--- TEXT ---
══════════

Die Themenplattform «Mobilität@T&A» soll zur Mobilität gehörige Technologien und deren Entwicklungsstand aufarbeiten, wesentliche Aspekte einschliesslich Chancen und Risiken beleuchten und bei Problemen geeignete Lösungswege aufzeigen. Sie betrachtet Mobilität auch im grösseren System von Energieversorgung, Gebäuden und Arealen. Mit der Themenplattform sollen zukünftige Trends frühzeitig erkannt und mitgestaltet werden.

══════════

(Einige Datensätze)
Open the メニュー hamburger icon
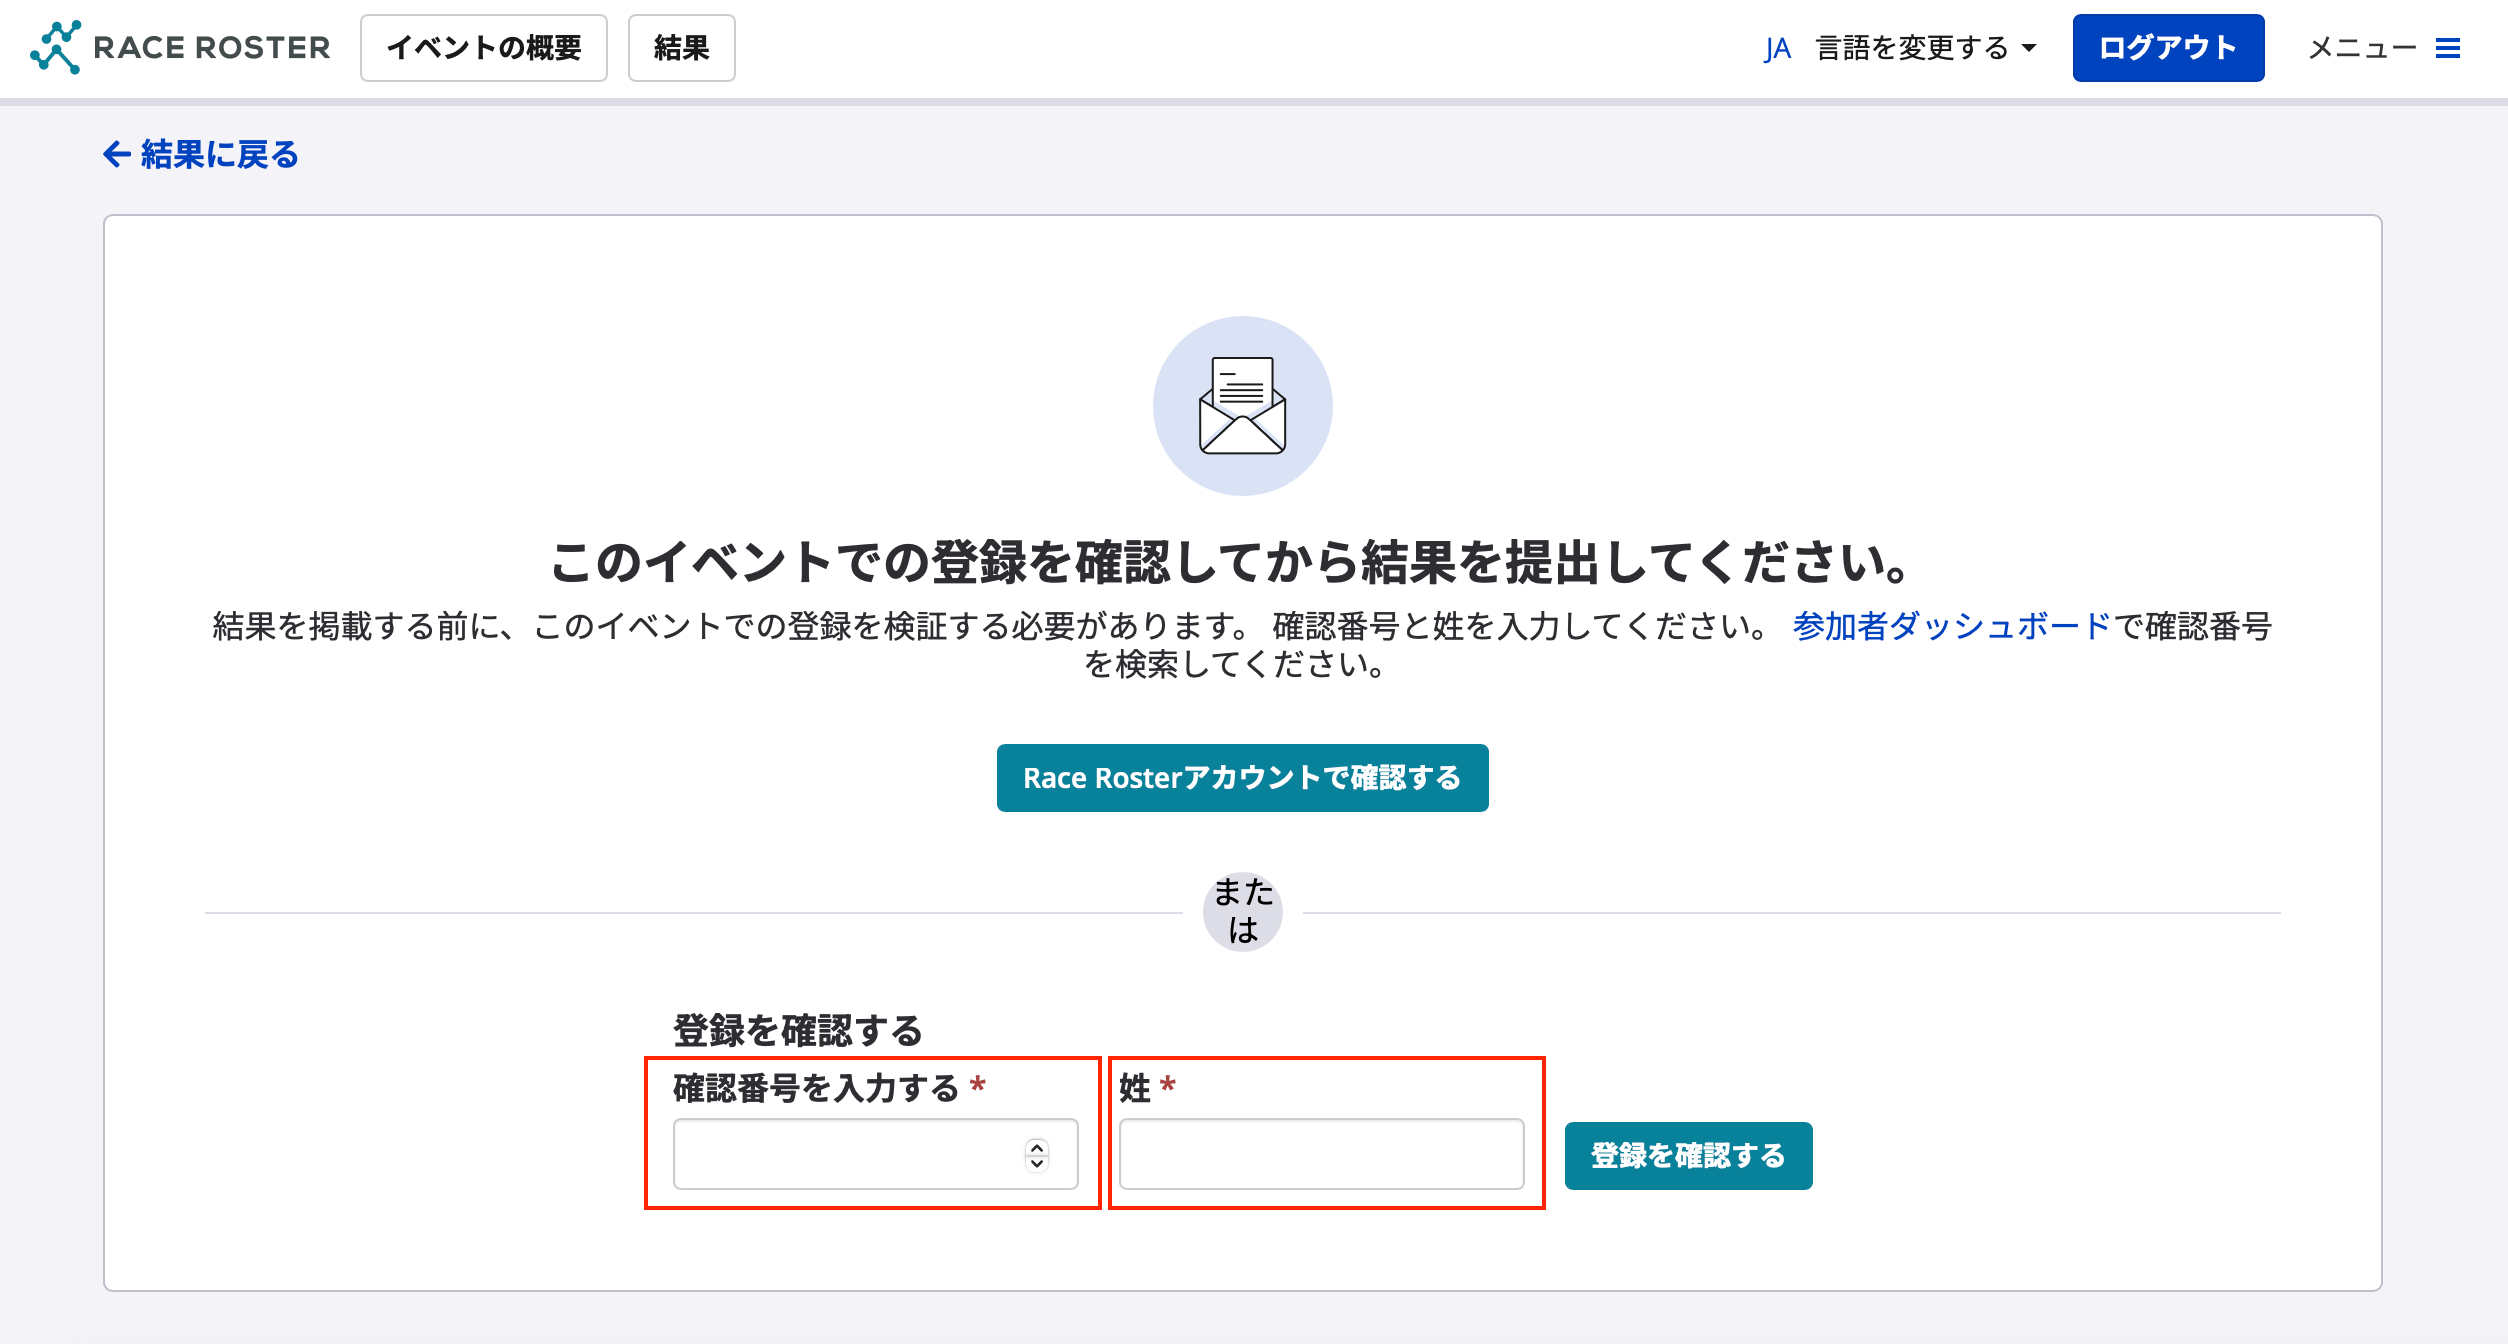This screenshot has width=2508, height=1344. click(2448, 49)
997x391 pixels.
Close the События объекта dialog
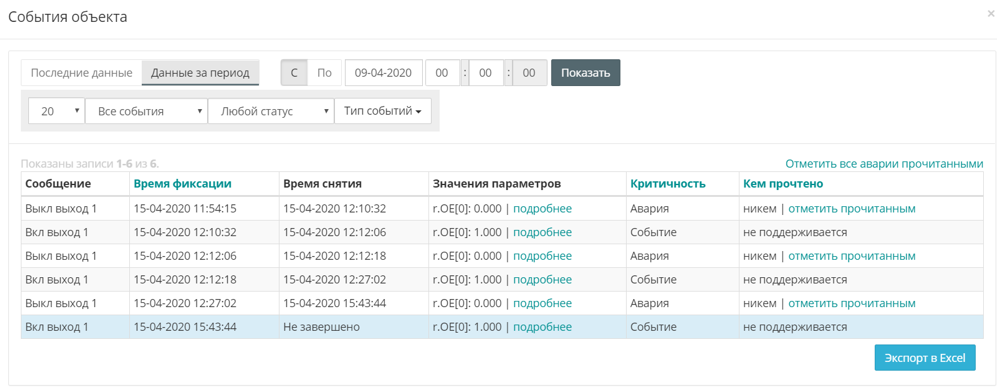pos(991,13)
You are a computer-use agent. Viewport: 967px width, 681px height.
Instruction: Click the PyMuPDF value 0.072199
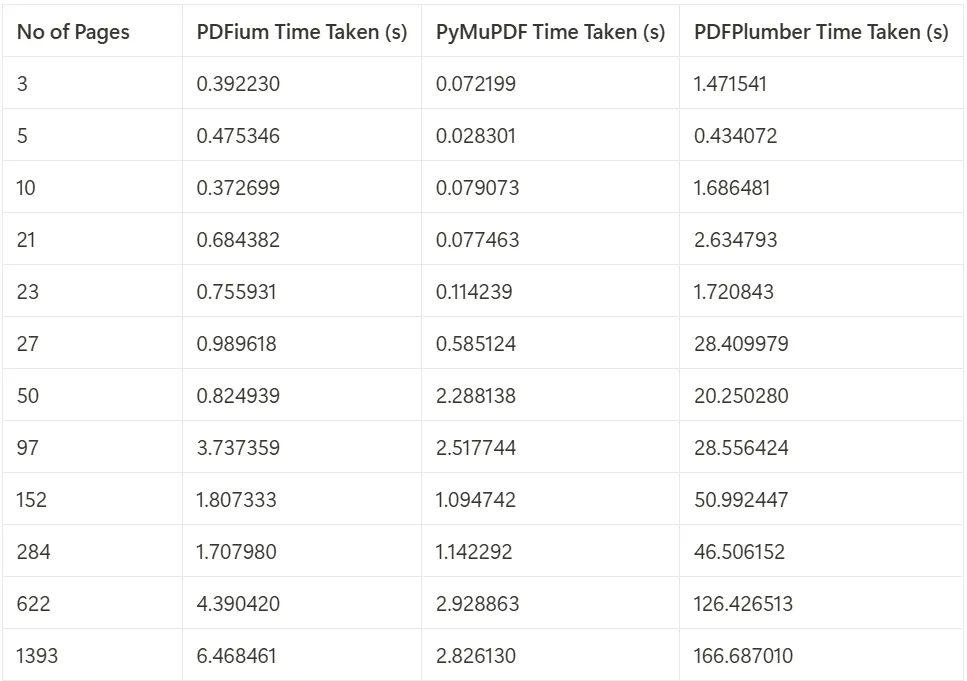point(475,84)
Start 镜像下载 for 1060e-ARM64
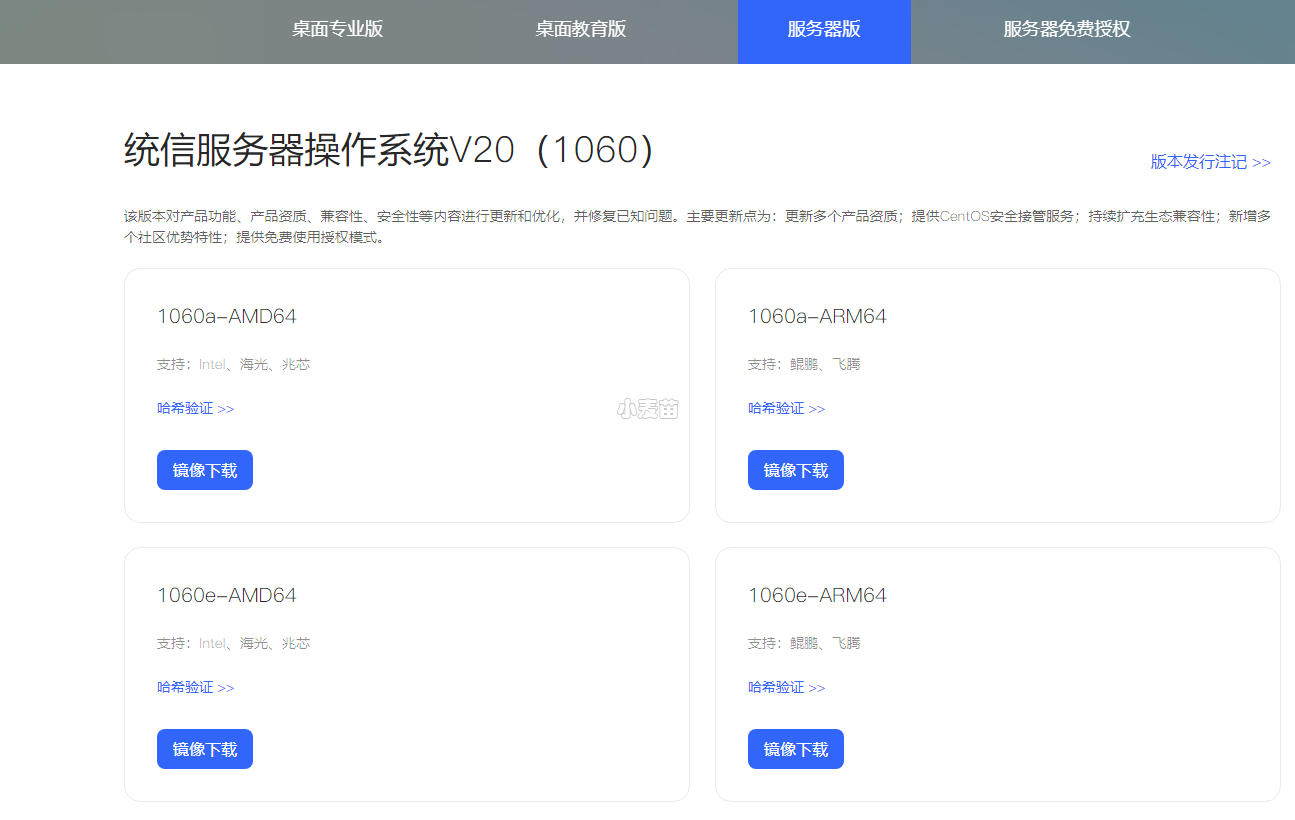Image resolution: width=1295 pixels, height=820 pixels. [x=796, y=749]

══════════

--- ANWEISUNGEN ---
**A.** Prüfe, ob die folgenden Aussagen mit dem Text zur Themenplattform «Mobilität@T&A» übereinstimmen. Antworte jeweils mit Ja oder Nein und zitiere die entscheidenden Worte des Textes wörtlich.
(i) Die Plattform betrachtet Mobilität auch im Zusammenhang mit Energieversorgung, Gebäuden und Arealen.
(ii) Die Plattform soll bei Mobilitätstechnologien ausschliesslich Risiken untersuchen.
(iii) Die Plattform soll zukünftige Trends frühzeitig erkennen helfen.
**B.** Setze den Text zur Themenplattform «Mobilität@T&A» nach seinem letzten Satz fort.
Die Datensätze sind eigenständiges Material und gehören nicht zum Text.

--- ANTWORTEN JE AUFGABE ---
**A.**
(i) Ja: „Sie betrachtet Mobilität auch im grösseren System von Energieversorgung, Gebäuden und Arealen.“
(ii) Nein: „wesentliche Aspekte einschliesslich Chancen und Risiken beleuchten“
(iii) Ja: „Mit der Themenplattform sollen zukünftige Trends frühzeitig erkannt und mitgestaltet werden.“

**B.**
Dienstleistungen, Angebote und Kooperationsmöglichkeiten

• Beratungen in Fragen der Mobilität mit Fokus auf Elektromobilität
• Vermittlung von Experten
• Begleitung interdisziplinärer Projekte
• Ausleihe, Testfahrmöglichkeiten
• Kommunikation, Workshops und Events zum Thema Mobilität
• Prüfen und Einführen neuer Mobilitätskonzepte am Campus Horw
• Mitarbeit in Nachhaltigkeitsprojekten der Hochschule Luzern
• Stellungnahmen bei Fahrplanvernehmlassungen, etc.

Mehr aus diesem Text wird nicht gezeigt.